Le décès de Jean-Marie Le Pen, figure emblématique de la politique française, le 7 janvier 2025, a suscité une large couverture médiatique, comme on pouvait s’en douter.
Les vaillants soldats de l’antifascisme institutionnel ne se sont pas gênés, évidemment, pour souiller la mémoire d’un homme, sans se soucier d’une trêve qu’impose d’ordinaire la mort d’une personnalité publique. Bien plus, nous avons pu assister à des scènes de liesse d’une rare indignité, notamment Place de la République, où nous avons pu apercevoir – bon signe pour la neutralité du service public — Raphaël Gribe-Marquis, alias “DJ Monique Ninja”, producteur chez Radio France, en train de sabler le champagne. Ce dernier était aux côtés de Romain Chalendar, porte-parole du collectif communiste antisioniste et LGBTI+ Les Inverti·e·s. Également présent, Tarik Safraoui, employé chez Mediapart, fut aperçu.

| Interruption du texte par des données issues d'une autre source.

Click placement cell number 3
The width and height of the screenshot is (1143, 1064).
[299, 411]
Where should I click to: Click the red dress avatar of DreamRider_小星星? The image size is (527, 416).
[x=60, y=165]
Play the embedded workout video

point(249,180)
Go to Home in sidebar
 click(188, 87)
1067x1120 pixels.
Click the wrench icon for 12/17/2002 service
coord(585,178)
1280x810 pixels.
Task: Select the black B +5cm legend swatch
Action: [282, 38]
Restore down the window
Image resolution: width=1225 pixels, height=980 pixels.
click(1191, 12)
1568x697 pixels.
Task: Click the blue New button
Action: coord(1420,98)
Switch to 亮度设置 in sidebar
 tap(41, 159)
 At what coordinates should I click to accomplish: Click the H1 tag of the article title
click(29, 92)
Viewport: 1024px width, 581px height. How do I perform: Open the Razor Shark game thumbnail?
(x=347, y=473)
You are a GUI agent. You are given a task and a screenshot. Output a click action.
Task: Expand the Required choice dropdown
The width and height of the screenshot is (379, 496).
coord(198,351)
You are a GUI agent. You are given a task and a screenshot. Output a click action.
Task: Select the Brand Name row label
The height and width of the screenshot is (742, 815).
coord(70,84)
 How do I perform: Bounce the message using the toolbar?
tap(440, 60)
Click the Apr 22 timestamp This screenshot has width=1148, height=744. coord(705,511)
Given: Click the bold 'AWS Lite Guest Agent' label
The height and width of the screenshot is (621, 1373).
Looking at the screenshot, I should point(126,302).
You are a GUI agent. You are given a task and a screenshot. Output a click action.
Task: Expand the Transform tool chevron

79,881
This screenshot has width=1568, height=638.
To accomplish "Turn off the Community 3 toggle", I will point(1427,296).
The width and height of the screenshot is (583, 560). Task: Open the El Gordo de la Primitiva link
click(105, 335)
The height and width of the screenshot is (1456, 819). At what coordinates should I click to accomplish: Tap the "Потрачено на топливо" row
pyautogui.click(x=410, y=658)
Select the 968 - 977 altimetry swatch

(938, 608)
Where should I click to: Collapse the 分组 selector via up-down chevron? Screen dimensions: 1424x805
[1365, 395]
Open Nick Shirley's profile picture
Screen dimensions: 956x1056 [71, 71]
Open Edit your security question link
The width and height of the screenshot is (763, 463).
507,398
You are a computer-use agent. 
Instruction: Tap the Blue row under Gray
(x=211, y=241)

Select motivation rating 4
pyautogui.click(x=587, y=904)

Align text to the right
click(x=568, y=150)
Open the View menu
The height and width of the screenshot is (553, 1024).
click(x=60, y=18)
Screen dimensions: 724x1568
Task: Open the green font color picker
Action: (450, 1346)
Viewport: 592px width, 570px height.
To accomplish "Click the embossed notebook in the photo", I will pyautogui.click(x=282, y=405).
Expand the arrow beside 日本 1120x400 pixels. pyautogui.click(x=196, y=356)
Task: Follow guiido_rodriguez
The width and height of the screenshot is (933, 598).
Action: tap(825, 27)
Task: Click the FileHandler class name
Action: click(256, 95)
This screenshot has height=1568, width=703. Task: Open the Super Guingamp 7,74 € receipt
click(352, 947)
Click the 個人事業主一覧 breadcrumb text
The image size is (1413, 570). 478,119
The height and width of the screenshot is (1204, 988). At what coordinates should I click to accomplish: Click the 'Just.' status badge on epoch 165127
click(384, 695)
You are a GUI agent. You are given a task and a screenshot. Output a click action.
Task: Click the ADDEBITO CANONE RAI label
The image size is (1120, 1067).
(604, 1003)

« Vous n’aurez pas ma haine » à géométrie variable
Manon Boltansky, militante du NPA a, quant à elle, déclaré sur BFMTV, à propos de cette célébration nécrophagique :
« On a le droit de rire de ces choses-là. »
Conclusion, ces gens qui ont pour slogan « vous n’aurez pas ma haine » lorsqu’il s’agit de terroristes islamiques qui prennent des vies innocentes, s’en donnent à cœur joie lorsqu’il est question d’un opposant politique. Pas de meilleur rappel que celui de Jean-Marie Le Pen, qui dans un tweet à l’annonce de la mort de Jacques Chirac, écrivit :
« Mort, même l’ennemi a droit au respect. »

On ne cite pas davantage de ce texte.